[start]
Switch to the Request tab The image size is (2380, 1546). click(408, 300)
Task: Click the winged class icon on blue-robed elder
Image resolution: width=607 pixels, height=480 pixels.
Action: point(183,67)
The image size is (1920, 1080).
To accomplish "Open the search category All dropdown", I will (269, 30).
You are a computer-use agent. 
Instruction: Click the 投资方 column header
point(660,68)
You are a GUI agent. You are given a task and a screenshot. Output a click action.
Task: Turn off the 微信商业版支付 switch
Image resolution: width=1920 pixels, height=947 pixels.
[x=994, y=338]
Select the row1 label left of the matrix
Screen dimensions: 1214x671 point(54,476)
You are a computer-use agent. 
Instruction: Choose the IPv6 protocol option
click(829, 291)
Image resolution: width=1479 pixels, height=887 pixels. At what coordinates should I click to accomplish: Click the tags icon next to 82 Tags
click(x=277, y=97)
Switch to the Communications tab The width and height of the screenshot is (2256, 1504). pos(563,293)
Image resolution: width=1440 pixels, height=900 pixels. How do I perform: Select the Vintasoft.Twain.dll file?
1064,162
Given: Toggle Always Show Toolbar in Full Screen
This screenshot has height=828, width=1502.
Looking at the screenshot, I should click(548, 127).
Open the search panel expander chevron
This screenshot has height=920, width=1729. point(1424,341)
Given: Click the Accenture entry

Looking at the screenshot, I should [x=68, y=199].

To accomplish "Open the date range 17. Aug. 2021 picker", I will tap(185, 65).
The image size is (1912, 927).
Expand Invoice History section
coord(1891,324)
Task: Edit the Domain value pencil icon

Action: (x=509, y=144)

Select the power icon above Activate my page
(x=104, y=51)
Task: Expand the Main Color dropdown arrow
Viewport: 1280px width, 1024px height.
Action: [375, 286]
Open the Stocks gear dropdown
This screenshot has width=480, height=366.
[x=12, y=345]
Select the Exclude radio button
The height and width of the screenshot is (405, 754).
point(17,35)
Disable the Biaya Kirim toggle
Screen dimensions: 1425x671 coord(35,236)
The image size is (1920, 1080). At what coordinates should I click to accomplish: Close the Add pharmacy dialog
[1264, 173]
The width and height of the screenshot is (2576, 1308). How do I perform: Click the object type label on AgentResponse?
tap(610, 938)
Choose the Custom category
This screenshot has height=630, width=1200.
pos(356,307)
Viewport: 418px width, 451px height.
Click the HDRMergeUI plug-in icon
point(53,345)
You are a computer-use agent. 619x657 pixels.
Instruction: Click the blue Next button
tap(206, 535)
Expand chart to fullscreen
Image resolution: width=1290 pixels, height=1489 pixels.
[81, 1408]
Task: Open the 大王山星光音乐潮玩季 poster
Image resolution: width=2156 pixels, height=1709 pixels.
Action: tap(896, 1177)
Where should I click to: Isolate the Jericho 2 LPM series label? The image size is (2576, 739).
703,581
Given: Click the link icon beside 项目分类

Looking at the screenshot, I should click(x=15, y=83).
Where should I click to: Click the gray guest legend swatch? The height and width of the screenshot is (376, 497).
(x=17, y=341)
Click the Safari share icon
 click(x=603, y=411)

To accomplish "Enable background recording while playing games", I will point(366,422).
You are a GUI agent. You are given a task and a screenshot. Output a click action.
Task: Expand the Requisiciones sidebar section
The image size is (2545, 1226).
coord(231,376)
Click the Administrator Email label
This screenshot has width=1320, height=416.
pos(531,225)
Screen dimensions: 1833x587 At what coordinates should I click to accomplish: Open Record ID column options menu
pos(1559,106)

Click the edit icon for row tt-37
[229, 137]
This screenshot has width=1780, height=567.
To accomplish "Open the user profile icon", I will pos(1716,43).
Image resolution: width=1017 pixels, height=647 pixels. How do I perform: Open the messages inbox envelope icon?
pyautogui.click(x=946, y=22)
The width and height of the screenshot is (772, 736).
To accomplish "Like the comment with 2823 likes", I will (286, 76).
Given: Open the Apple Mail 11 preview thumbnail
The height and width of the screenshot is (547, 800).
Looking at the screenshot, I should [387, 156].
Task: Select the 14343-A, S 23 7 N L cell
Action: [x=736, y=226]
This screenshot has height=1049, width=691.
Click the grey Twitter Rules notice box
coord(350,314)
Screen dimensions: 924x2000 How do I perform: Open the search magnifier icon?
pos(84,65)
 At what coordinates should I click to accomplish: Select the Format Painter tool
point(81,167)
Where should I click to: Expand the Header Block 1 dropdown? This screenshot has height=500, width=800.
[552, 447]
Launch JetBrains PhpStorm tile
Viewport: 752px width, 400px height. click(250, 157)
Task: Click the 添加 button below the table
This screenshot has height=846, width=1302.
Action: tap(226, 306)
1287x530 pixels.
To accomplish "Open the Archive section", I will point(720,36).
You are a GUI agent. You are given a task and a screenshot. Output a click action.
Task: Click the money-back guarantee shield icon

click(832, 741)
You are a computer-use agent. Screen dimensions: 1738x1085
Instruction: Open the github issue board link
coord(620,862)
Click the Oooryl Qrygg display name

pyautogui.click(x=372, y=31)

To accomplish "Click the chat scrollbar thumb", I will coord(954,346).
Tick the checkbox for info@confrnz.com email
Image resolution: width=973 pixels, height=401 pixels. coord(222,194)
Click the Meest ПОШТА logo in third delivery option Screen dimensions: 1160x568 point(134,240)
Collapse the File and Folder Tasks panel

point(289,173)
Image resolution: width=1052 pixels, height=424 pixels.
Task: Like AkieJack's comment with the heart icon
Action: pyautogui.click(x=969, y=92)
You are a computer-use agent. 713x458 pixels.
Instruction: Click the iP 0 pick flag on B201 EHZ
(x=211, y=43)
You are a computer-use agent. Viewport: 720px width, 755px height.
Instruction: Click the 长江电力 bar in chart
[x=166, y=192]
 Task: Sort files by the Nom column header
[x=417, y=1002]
[end]
* WHAT YOU SHOULD DO:
Copy all of the records above word for word.

* TASK ANSWER:
Switch to the Request tab The image size is (2380, 1546). click(408, 300)
Task: Click the winged class icon on blue-robed elder
Image resolution: width=607 pixels, height=480 pixels.
Action: point(183,67)
The image size is (1920, 1080).
To accomplish "Open the search category All dropdown", I will (269, 30).
You are a computer-use agent. 
Instruction: Click the 投资方 column header
point(660,68)
You are a GUI agent. You are given a task and a screenshot. Output a click action.
Task: Turn off the 微信商业版支付 switch
Image resolution: width=1920 pixels, height=947 pixels.
[x=994, y=338]
Select the row1 label left of the matrix
Screen dimensions: 1214x671 point(54,476)
You are a computer-use agent. 
Instruction: Choose the IPv6 protocol option
click(829, 291)
Image resolution: width=1479 pixels, height=887 pixels. At what coordinates should I click to accomplish: Click the tags icon next to 82 Tags
click(x=277, y=97)
Switch to the Communications tab The width and height of the screenshot is (2256, 1504). pos(563,293)
Image resolution: width=1440 pixels, height=900 pixels. How do I perform: Select the Vintasoft.Twain.dll file?
1064,162
Given: Toggle Always Show Toolbar in Full Screen
This screenshot has height=828, width=1502.
Looking at the screenshot, I should click(548, 127).
Open the search panel expander chevron
This screenshot has height=920, width=1729. point(1424,341)
Given: Click the Accenture entry

Looking at the screenshot, I should [x=68, y=199].

To accomplish "Open the date range 17. Aug. 2021 picker", I will tap(185, 65).
The image size is (1912, 927).
Expand Invoice History section
coord(1891,324)
Task: Edit the Domain value pencil icon

Action: (x=509, y=144)

Select the power icon above Activate my page
(x=104, y=51)
Task: Expand the Main Color dropdown arrow
Viewport: 1280px width, 1024px height.
Action: [375, 286]
Open the Stocks gear dropdown
This screenshot has width=480, height=366.
[x=12, y=345]
Select the Exclude radio button
The height and width of the screenshot is (405, 754).
point(17,35)
Disable the Biaya Kirim toggle
Screen dimensions: 1425x671 coord(35,236)
The image size is (1920, 1080). At what coordinates should I click to accomplish: Close the Add pharmacy dialog
[1264, 173]
The width and height of the screenshot is (2576, 1308). How do I perform: Click the object type label on AgentResponse?
tap(610, 938)
Choose the Custom category
This screenshot has height=630, width=1200.
pos(356,307)
Viewport: 418px width, 451px height.
Click the HDRMergeUI plug-in icon
point(53,345)
You are a computer-use agent. 619x657 pixels.
Instruction: Click the blue Next button
tap(206, 535)
Expand chart to fullscreen
Image resolution: width=1290 pixels, height=1489 pixels.
[81, 1408]
Task: Open the 大王山星光音乐潮玩季 poster
Image resolution: width=2156 pixels, height=1709 pixels.
Action: tap(896, 1177)
Where should I click to: Isolate the Jericho 2 LPM series label? The image size is (2576, 739).
703,581
Given: Click the link icon beside 项目分类

Looking at the screenshot, I should click(x=15, y=83).
Where should I click to: Click the gray guest legend swatch? The height and width of the screenshot is (376, 497).
(x=17, y=341)
Click the Safari share icon
 click(x=603, y=411)

To accomplish "Enable background recording while playing games", I will point(366,422).
You are a GUI agent. You are given a task and a screenshot. Output a click action.
Task: Expand the Requisiciones sidebar section
The image size is (2545, 1226).
coord(231,376)
Click the Administrator Email label
This screenshot has width=1320, height=416.
pos(531,225)
Screen dimensions: 1833x587 At what coordinates should I click to accomplish: Open Record ID column options menu
pos(1559,106)

Click the edit icon for row tt-37
[229, 137]
This screenshot has width=1780, height=567.
To accomplish "Open the user profile icon", I will pos(1716,43).
Image resolution: width=1017 pixels, height=647 pixels. How do I perform: Open the messages inbox envelope icon?
pyautogui.click(x=946, y=22)
The width and height of the screenshot is (772, 736).
To accomplish "Like the comment with 2823 likes", I will (286, 76).
Given: Open the Apple Mail 11 preview thumbnail
The height and width of the screenshot is (547, 800).
Looking at the screenshot, I should [387, 156].
Task: Select the 14343-A, S 23 7 N L cell
Action: [x=736, y=226]
This screenshot has height=1049, width=691.
Click the grey Twitter Rules notice box
coord(350,314)
Screen dimensions: 924x2000 How do I perform: Open the search magnifier icon?
pos(84,65)
 At what coordinates should I click to accomplish: Select the Format Painter tool
point(81,167)
Where should I click to: Expand the Header Block 1 dropdown? This screenshot has height=500, width=800.
[552, 447]
Launch JetBrains PhpStorm tile
Viewport: 752px width, 400px height. click(250, 157)
Task: Click the 添加 button below the table
This screenshot has height=846, width=1302.
Action: tap(226, 306)
1287x530 pixels.
To accomplish "Open the Archive section", I will point(720,36).
You are a GUI agent. You are given a task and a screenshot. Output a click action.
Task: Click the money-back guarantee shield icon

click(832, 741)
You are a computer-use agent. Screen dimensions: 1738x1085
Instruction: Open the github issue board link
coord(620,862)
Click the Oooryl Qrygg display name

pyautogui.click(x=372, y=31)

To accomplish "Click the chat scrollbar thumb", I will coord(954,346).
Tick the checkbox for info@confrnz.com email
Image resolution: width=973 pixels, height=401 pixels. coord(222,194)
Click the Meest ПОШТА logo in third delivery option Screen dimensions: 1160x568 point(134,240)
Collapse the File and Folder Tasks panel

point(289,173)
Image resolution: width=1052 pixels, height=424 pixels.
Task: Like AkieJack's comment with the heart icon
Action: pyautogui.click(x=969, y=92)
You are a computer-use agent. 713x458 pixels.
Instruction: Click the iP 0 pick flag on B201 EHZ
(x=211, y=43)
You are a computer-use agent. Viewport: 720px width, 755px height.
Instruction: Click the 长江电力 bar in chart
[x=166, y=192]
 Task: Sort files by the Nom column header
[x=417, y=1002]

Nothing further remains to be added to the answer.